◆ Task details
Each line below that carries the string "computer" must appear in the answer.

◆ Recorded data
====

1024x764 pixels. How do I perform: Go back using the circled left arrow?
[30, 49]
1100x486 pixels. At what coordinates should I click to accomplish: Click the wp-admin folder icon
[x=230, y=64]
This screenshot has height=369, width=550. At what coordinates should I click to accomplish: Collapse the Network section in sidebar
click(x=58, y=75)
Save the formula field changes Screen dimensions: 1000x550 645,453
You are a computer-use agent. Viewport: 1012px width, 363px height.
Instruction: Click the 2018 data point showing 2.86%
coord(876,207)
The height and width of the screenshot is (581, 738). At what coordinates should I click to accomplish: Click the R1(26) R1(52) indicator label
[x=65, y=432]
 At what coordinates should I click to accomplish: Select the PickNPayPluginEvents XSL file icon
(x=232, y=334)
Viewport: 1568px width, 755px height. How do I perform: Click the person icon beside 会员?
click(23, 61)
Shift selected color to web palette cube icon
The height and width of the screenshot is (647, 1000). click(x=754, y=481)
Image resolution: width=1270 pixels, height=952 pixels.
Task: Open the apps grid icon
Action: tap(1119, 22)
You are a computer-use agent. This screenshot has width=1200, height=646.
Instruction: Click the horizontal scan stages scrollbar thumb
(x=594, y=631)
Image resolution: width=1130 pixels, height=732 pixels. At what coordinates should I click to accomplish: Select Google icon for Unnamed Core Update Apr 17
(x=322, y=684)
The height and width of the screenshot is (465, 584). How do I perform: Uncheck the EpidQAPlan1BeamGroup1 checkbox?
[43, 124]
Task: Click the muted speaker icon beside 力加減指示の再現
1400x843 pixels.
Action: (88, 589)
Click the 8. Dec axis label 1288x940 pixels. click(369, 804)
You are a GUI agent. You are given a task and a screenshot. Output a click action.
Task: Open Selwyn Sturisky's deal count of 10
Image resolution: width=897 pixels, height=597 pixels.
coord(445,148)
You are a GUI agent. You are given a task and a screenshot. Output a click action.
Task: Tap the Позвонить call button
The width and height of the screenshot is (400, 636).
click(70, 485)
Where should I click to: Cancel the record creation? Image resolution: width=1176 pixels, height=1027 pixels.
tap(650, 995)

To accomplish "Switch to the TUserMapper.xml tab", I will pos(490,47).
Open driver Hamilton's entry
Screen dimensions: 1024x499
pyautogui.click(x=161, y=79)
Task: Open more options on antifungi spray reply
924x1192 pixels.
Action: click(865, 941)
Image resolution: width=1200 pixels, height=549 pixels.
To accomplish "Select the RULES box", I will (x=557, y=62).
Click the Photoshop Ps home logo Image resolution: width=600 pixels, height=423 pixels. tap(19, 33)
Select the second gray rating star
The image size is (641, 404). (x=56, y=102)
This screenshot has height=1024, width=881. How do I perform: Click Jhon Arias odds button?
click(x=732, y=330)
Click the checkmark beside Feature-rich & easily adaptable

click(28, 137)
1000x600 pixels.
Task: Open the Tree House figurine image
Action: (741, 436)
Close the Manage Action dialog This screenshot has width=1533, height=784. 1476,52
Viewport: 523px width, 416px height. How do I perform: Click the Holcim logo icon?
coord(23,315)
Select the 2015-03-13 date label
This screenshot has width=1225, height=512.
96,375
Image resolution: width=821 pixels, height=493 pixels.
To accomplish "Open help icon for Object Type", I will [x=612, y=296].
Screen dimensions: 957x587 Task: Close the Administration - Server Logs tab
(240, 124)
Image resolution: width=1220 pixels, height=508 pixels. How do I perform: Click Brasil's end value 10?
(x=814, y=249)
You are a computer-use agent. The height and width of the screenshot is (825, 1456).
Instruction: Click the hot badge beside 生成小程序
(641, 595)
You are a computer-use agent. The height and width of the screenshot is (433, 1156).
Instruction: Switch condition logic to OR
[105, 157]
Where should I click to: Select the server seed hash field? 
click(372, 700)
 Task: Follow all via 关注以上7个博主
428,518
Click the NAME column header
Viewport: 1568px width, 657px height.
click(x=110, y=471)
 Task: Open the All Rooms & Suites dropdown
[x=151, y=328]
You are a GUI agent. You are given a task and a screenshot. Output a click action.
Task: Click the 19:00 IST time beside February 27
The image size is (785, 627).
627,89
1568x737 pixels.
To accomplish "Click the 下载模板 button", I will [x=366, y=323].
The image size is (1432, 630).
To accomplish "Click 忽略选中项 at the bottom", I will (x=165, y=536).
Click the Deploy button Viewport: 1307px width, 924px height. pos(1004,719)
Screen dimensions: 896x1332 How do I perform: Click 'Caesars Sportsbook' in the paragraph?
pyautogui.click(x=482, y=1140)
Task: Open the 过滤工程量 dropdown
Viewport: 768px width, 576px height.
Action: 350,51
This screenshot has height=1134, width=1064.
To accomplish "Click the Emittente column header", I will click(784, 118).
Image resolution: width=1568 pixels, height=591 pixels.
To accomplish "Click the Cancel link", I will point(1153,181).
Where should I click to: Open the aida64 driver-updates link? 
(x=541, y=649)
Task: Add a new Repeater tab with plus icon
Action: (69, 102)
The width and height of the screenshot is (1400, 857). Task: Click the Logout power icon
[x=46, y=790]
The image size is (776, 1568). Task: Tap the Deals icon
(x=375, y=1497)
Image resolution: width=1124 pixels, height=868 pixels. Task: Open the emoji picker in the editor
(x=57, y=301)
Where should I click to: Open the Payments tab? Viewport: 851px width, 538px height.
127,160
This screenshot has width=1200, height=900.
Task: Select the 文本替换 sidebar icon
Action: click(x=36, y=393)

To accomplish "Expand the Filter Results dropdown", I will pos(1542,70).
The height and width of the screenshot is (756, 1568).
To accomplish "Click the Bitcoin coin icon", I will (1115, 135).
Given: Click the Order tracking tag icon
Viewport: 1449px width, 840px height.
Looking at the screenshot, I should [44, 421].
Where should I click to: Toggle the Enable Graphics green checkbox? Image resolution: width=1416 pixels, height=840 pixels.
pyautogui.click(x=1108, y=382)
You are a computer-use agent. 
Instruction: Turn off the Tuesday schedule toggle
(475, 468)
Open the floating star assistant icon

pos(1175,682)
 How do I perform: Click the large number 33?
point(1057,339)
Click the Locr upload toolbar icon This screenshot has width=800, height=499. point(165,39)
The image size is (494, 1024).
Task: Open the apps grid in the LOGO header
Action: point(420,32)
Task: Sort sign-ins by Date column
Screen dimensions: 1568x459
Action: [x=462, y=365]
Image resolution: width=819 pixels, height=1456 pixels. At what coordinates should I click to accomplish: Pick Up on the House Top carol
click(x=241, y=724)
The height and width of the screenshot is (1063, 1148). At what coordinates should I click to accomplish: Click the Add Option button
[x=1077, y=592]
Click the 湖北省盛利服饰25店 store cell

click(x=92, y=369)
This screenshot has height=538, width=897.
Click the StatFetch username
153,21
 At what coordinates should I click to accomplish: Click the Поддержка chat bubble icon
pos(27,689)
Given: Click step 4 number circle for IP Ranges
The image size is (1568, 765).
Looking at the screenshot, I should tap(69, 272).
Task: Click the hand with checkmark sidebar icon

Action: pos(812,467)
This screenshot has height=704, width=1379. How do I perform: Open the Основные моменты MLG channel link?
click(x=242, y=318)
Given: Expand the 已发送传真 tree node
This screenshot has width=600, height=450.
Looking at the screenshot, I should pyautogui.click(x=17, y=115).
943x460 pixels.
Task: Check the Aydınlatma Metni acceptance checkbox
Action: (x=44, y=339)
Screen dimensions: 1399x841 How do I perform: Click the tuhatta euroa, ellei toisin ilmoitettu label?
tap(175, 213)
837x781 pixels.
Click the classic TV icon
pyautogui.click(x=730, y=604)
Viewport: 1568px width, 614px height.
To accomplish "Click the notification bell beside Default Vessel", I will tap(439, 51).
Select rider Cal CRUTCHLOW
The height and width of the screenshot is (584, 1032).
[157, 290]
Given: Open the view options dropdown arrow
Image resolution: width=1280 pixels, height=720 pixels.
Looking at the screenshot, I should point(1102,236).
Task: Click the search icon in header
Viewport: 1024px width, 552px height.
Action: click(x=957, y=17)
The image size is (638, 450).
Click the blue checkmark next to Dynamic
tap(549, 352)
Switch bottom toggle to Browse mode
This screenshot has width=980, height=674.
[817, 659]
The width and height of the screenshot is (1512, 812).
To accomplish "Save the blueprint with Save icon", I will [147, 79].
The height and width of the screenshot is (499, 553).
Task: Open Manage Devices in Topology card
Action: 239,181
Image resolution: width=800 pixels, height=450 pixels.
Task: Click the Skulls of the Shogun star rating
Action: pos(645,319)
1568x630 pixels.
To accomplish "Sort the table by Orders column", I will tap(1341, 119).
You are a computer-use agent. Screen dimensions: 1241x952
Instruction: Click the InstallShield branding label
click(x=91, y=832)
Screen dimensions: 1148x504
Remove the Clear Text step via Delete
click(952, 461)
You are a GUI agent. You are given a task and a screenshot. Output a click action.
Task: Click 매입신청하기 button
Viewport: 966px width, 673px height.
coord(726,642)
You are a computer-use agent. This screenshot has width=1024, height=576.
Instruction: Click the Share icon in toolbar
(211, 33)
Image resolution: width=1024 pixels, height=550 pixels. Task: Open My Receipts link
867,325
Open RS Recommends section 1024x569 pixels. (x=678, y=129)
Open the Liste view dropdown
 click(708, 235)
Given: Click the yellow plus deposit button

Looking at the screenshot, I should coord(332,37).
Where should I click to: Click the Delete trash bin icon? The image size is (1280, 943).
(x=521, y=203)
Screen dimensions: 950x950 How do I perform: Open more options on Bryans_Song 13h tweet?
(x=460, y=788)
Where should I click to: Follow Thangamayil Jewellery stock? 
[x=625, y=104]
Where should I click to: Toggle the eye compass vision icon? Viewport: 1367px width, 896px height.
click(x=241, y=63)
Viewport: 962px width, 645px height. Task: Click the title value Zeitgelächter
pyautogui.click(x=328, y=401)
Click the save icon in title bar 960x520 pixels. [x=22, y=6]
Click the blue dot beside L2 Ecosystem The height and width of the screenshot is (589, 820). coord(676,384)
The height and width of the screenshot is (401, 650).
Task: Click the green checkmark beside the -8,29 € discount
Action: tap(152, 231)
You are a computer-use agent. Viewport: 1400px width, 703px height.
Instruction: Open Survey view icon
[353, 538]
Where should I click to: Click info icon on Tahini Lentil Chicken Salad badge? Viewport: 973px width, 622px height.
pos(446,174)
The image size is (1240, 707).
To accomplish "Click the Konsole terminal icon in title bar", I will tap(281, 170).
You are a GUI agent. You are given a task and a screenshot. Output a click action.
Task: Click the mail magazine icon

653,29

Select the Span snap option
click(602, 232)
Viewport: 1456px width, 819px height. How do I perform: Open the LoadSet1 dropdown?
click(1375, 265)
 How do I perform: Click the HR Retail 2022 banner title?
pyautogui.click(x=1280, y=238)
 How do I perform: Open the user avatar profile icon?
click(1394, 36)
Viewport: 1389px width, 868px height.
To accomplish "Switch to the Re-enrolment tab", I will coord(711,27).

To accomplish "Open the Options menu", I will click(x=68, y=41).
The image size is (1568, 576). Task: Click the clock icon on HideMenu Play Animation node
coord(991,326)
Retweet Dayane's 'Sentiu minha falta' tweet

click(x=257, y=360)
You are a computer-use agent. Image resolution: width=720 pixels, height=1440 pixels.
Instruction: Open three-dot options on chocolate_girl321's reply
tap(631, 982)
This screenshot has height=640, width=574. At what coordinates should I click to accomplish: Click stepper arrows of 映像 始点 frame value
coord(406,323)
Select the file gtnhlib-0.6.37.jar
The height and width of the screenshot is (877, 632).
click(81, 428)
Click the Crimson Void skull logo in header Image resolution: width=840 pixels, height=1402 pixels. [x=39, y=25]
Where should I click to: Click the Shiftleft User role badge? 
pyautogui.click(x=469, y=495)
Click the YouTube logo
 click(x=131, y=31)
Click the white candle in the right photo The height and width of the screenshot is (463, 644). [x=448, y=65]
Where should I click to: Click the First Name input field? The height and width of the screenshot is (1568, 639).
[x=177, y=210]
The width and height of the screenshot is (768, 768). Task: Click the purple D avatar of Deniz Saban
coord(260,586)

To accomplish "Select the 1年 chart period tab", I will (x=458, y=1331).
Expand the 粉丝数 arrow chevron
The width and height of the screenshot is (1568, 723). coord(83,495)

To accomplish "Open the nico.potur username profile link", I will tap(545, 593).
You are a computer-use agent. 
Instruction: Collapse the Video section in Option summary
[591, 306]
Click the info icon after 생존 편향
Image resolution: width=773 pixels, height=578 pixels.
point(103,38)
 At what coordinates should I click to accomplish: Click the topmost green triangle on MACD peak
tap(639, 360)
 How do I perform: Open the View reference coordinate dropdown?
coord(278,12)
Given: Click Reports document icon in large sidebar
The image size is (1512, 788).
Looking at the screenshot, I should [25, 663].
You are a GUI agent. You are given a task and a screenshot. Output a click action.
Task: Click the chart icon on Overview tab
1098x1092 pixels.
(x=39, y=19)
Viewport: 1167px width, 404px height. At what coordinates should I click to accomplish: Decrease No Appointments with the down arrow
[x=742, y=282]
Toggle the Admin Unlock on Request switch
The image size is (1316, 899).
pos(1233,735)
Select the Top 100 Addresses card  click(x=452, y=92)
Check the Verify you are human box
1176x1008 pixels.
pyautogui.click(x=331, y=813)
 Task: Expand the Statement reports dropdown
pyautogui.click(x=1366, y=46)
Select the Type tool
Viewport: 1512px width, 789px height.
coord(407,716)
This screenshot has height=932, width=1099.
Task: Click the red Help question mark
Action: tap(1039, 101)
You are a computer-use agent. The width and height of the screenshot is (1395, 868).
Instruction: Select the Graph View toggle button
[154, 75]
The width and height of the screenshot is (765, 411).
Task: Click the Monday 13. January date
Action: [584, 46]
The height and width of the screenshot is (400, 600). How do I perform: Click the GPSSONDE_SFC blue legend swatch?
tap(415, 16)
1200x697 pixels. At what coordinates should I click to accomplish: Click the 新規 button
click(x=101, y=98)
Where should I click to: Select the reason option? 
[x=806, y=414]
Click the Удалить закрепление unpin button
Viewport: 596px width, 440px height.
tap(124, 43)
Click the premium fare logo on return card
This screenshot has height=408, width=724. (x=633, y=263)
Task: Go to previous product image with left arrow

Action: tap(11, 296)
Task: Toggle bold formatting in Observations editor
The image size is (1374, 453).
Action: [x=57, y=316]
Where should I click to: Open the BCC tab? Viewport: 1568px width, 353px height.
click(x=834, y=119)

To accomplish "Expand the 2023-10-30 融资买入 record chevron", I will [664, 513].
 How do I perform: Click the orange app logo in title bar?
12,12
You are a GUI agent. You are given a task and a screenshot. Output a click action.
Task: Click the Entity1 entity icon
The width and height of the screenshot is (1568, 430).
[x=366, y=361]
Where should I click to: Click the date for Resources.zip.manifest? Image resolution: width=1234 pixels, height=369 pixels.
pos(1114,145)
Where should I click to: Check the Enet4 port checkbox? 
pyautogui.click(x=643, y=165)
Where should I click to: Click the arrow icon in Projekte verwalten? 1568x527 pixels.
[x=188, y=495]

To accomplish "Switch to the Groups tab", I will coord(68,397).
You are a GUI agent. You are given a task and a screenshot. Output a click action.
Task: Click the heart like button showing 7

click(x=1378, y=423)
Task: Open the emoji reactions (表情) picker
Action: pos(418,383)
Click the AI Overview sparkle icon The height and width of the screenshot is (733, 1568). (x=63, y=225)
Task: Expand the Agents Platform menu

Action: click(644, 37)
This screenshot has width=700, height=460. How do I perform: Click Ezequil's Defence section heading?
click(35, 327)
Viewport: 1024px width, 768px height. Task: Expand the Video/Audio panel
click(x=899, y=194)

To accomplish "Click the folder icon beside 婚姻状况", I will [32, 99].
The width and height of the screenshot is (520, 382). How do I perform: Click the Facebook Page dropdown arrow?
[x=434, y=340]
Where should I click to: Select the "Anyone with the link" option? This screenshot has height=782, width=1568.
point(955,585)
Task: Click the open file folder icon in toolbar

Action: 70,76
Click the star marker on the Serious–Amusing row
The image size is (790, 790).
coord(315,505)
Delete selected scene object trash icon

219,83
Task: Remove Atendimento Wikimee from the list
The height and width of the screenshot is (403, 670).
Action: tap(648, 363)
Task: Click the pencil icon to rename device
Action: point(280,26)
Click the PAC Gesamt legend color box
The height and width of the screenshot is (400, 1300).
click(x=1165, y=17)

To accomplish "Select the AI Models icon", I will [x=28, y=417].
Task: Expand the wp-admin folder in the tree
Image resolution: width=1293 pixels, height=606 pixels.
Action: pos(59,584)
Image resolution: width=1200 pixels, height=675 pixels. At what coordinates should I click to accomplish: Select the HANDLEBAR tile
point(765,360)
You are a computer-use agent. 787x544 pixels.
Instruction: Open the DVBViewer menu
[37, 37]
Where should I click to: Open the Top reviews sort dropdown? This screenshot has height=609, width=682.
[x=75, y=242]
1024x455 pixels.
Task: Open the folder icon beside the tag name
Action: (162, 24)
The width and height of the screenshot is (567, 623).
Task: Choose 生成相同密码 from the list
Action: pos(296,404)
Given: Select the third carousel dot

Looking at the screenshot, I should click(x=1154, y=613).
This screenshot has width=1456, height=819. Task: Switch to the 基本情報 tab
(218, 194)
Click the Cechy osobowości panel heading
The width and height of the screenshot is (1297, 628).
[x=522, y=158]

====

◆ Solution
You are a computer-use agent. Viewport: 1012px width, 363px height.
You are a computer-use agent. This screenshot has width=1200, height=646.
You are a computer-use agent. The height and width of the screenshot is (825, 1456).
You are a computer-use agent. The height and width of the screenshot is (433, 1156).
You are a computer-use agent. 
You are a computer-use agent. Screen dimensions: 1241x952
You are a computer-use agent. This screenshot has width=1024, height=576.
You are a computer-use agent. Viewport: 1400px width, 703px height.
You are a computer-use agent. Image resolution: width=720 pixels, height=1440 pixels.
You are a computer-use agent. 
You are a computer-use agent. The width and height of the screenshot is (1395, 868).
You are a computer-use agent. 787x544 pixels.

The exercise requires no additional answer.